_What this task involves_
Please repeat each entry. Match every word exactly.

_Dataset entries_

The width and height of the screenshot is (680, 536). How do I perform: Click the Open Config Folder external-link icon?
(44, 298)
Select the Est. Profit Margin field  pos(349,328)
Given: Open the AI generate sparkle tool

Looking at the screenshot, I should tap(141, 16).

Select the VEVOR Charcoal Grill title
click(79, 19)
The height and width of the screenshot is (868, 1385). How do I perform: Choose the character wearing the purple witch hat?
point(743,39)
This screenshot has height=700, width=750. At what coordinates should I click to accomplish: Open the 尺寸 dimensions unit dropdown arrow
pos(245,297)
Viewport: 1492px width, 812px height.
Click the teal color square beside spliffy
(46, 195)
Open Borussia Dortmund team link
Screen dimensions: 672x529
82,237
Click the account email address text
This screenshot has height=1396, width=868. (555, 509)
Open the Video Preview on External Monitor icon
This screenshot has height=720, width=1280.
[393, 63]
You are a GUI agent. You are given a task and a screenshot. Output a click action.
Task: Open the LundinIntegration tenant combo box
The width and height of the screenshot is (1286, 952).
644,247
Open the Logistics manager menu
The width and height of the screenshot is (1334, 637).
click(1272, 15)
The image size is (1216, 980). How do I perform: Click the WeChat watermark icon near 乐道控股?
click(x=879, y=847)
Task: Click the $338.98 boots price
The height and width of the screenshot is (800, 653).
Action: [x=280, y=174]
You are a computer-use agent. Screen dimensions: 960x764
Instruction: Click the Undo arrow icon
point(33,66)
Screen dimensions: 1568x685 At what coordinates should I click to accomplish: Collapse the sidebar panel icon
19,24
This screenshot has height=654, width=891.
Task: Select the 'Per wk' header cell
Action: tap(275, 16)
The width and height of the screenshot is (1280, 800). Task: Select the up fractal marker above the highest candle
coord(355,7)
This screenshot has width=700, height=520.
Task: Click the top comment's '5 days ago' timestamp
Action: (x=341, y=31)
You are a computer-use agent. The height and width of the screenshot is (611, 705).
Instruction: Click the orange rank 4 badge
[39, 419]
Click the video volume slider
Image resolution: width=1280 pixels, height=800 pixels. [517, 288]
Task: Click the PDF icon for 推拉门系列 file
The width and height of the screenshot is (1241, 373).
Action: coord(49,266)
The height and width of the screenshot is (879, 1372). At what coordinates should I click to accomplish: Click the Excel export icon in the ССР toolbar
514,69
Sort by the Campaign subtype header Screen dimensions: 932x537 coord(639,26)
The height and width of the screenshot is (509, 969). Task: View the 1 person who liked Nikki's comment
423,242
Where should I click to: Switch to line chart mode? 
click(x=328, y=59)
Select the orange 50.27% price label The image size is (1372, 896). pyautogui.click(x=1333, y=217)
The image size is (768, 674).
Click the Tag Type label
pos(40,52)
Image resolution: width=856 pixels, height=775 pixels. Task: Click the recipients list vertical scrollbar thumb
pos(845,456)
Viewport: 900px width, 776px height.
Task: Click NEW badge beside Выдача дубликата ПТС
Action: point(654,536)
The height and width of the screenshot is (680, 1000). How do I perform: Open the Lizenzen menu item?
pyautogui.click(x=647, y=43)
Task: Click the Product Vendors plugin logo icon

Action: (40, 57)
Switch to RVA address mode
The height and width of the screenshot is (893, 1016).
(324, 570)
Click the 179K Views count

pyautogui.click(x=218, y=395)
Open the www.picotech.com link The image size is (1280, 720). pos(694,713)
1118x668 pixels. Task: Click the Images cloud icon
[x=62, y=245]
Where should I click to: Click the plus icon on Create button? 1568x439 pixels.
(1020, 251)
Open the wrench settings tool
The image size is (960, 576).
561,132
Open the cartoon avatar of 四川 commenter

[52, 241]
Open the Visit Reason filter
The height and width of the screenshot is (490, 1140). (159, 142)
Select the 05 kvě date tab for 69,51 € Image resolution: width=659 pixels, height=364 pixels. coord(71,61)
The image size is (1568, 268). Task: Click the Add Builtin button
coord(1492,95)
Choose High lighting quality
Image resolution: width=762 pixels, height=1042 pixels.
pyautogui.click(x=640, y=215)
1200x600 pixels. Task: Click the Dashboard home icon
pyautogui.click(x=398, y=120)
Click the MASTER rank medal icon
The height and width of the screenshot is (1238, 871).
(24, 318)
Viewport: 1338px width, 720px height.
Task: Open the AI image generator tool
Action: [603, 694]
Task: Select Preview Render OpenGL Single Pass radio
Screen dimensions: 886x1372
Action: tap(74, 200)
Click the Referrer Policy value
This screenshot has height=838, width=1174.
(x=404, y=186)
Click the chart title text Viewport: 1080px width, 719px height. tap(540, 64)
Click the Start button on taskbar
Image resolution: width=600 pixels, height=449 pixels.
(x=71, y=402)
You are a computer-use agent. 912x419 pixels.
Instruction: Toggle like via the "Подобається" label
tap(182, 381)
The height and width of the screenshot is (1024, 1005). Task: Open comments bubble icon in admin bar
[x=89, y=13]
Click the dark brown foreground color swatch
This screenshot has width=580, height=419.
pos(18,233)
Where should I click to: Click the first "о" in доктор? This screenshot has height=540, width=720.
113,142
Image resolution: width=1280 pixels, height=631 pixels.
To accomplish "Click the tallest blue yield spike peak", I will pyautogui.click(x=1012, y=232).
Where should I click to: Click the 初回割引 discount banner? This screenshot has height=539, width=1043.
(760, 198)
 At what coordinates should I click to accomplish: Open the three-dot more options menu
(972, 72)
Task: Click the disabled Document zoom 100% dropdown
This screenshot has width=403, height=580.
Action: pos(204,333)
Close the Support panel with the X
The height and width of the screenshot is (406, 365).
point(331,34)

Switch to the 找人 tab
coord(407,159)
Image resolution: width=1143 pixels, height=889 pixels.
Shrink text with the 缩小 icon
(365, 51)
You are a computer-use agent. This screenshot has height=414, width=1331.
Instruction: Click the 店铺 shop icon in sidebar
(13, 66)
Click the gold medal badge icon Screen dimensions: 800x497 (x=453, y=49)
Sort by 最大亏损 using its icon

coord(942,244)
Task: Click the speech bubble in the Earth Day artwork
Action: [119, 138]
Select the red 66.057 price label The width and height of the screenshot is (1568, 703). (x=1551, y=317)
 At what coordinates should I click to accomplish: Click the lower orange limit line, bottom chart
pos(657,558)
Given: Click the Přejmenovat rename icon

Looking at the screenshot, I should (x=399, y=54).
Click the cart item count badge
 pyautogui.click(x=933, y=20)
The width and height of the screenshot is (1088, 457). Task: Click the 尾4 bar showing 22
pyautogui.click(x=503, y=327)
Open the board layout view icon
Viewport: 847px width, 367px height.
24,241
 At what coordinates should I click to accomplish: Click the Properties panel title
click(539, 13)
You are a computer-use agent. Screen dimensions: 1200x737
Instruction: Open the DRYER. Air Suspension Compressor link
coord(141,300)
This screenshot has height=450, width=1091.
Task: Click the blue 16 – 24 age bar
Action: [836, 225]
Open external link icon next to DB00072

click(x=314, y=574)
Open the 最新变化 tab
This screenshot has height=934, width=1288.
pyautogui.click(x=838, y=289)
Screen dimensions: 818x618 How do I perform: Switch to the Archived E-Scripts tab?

_Your response_
The width and height of the screenshot is (680, 536). How do I perform: Click the Open Config Folder external-link icon?
(44, 298)
Select the Est. Profit Margin field  pos(349,328)
Given: Open the AI generate sparkle tool

Looking at the screenshot, I should tap(141, 16).

Select the VEVOR Charcoal Grill title
click(79, 19)
The height and width of the screenshot is (868, 1385). How do I perform: Choose the character wearing the purple witch hat?
point(743,39)
This screenshot has height=700, width=750. At what coordinates should I click to accomplish: Open the 尺寸 dimensions unit dropdown arrow
pos(245,297)
Viewport: 1492px width, 812px height.
Click the teal color square beside spliffy
(46, 195)
Open Borussia Dortmund team link
Screen dimensions: 672x529
82,237
Click the account email address text
This screenshot has height=1396, width=868. (555, 509)
Open the Video Preview on External Monitor icon
This screenshot has height=720, width=1280.
[393, 63]
You are a GUI agent. You are given a task and a screenshot. Output a click action.
Task: Open the LundinIntegration tenant combo box
The width and height of the screenshot is (1286, 952).
644,247
Open the Logistics manager menu
The width and height of the screenshot is (1334, 637).
click(1272, 15)
The image size is (1216, 980). How do I perform: Click the WeChat watermark icon near 乐道控股?
click(x=879, y=847)
Task: Click the $338.98 boots price
The height and width of the screenshot is (800, 653).
Action: [x=280, y=174]
You are a computer-use agent. Screen dimensions: 960x764
Instruction: Click the Undo arrow icon
point(33,66)
Screen dimensions: 1568x685 At what coordinates should I click to accomplish: Collapse the sidebar panel icon
19,24
This screenshot has height=654, width=891.
Task: Select the 'Per wk' header cell
Action: tap(275, 16)
The width and height of the screenshot is (1280, 800). Task: Select the up fractal marker above the highest candle
coord(355,7)
This screenshot has width=700, height=520.
Task: Click the top comment's '5 days ago' timestamp
Action: (x=341, y=31)
You are a computer-use agent. The height and width of the screenshot is (611, 705).
Instruction: Click the orange rank 4 badge
[39, 419]
Click the video volume slider
Image resolution: width=1280 pixels, height=800 pixels. [517, 288]
Task: Click the PDF icon for 推拉门系列 file
The width and height of the screenshot is (1241, 373).
Action: coord(49,266)
The height and width of the screenshot is (879, 1372). At what coordinates should I click to accomplish: Click the Excel export icon in the ССР toolbar
514,69
Sort by the Campaign subtype header Screen dimensions: 932x537 coord(639,26)
The height and width of the screenshot is (509, 969). Task: View the 1 person who liked Nikki's comment
423,242
Where should I click to: Switch to line chart mode? 
click(x=328, y=59)
Select the orange 50.27% price label The image size is (1372, 896). pyautogui.click(x=1333, y=217)
The image size is (768, 674).
Click the Tag Type label
pos(40,52)
Image resolution: width=856 pixels, height=775 pixels. Task: Click the recipients list vertical scrollbar thumb
pos(845,456)
Viewport: 900px width, 776px height.
Task: Click NEW badge beside Выдача дубликата ПТС
Action: point(654,536)
The height and width of the screenshot is (680, 1000). How do I perform: Open the Lizenzen menu item?
pyautogui.click(x=647, y=43)
Task: Click the Product Vendors plugin logo icon

Action: (40, 57)
Switch to RVA address mode
The height and width of the screenshot is (893, 1016).
(324, 570)
Click the 179K Views count

pyautogui.click(x=218, y=395)
Open the www.picotech.com link The image size is (1280, 720). pos(694,713)
1118x668 pixels. Task: Click the Images cloud icon
[x=62, y=245]
Where should I click to: Click the plus icon on Create button? 1568x439 pixels.
(1020, 251)
Open the wrench settings tool
The image size is (960, 576).
561,132
Open the cartoon avatar of 四川 commenter

[52, 241]
Open the Visit Reason filter
The height and width of the screenshot is (490, 1140). (159, 142)
Select the 05 kvě date tab for 69,51 € Image resolution: width=659 pixels, height=364 pixels. coord(71,61)
The image size is (1568, 268). Task: Click the Add Builtin button
coord(1492,95)
Choose High lighting quality
Image resolution: width=762 pixels, height=1042 pixels.
pyautogui.click(x=640, y=215)
1200x600 pixels. Task: Click the Dashboard home icon
pyautogui.click(x=398, y=120)
Click the MASTER rank medal icon
The height and width of the screenshot is (1238, 871).
(24, 318)
Viewport: 1338px width, 720px height.
Task: Open the AI image generator tool
Action: [603, 694]
Task: Select Preview Render OpenGL Single Pass radio
Screen dimensions: 886x1372
Action: tap(74, 200)
Click the Referrer Policy value
This screenshot has height=838, width=1174.
(x=404, y=186)
Click the chart title text Viewport: 1080px width, 719px height. tap(540, 64)
Click the Start button on taskbar
Image resolution: width=600 pixels, height=449 pixels.
(x=71, y=402)
You are a computer-use agent. 912x419 pixels.
Instruction: Toggle like via the "Подобається" label
tap(182, 381)
The height and width of the screenshot is (1024, 1005). Task: Open comments bubble icon in admin bar
[x=89, y=13]
Click the dark brown foreground color swatch
This screenshot has width=580, height=419.
pos(18,233)
Where should I click to: Click the first "о" in доктор? This screenshot has height=540, width=720.
113,142
Image resolution: width=1280 pixels, height=631 pixels.
To accomplish "Click the tallest blue yield spike peak", I will pyautogui.click(x=1012, y=232).
Where should I click to: Click the 初回割引 discount banner? This screenshot has height=539, width=1043.
(760, 198)
 At what coordinates should I click to accomplish: Open the three-dot more options menu
(972, 72)
Task: Click the disabled Document zoom 100% dropdown
This screenshot has width=403, height=580.
Action: pos(204,333)
Close the Support panel with the X
The height and width of the screenshot is (406, 365).
point(331,34)

Switch to the 找人 tab
coord(407,159)
Image resolution: width=1143 pixels, height=889 pixels.
Shrink text with the 缩小 icon
(365, 51)
You are a computer-use agent. This screenshot has height=414, width=1331.
Instruction: Click the 店铺 shop icon in sidebar
(13, 66)
Click the gold medal badge icon Screen dimensions: 800x497 (x=453, y=49)
Sort by 最大亏损 using its icon

coord(942,244)
Task: Click the speech bubble in the Earth Day artwork
Action: [119, 138]
Select the red 66.057 price label The width and height of the screenshot is (1568, 703). (x=1551, y=317)
 At what coordinates should I click to accomplish: Click the lower orange limit line, bottom chart
pos(657,558)
Given: Click the Přejmenovat rename icon

Looking at the screenshot, I should (x=399, y=54).
Click the cart item count badge
 pyautogui.click(x=933, y=20)
The width and height of the screenshot is (1088, 457). Task: Click the 尾4 bar showing 22
pyautogui.click(x=503, y=327)
Open the board layout view icon
Viewport: 847px width, 367px height.
24,241
 At what coordinates should I click to accomplish: Click the Properties panel title
click(539, 13)
You are a computer-use agent. Screen dimensions: 1200x737
Instruction: Open the DRYER. Air Suspension Compressor link
coord(141,300)
This screenshot has height=450, width=1091.
Task: Click the blue 16 – 24 age bar
Action: [836, 225]
Open external link icon next to DB00072

click(x=314, y=574)
Open the 最新变化 tab
This screenshot has height=934, width=1288.
pyautogui.click(x=838, y=289)
Screen dimensions: 818x618 How do I perform: Switch to the Archived E-Scripts tab?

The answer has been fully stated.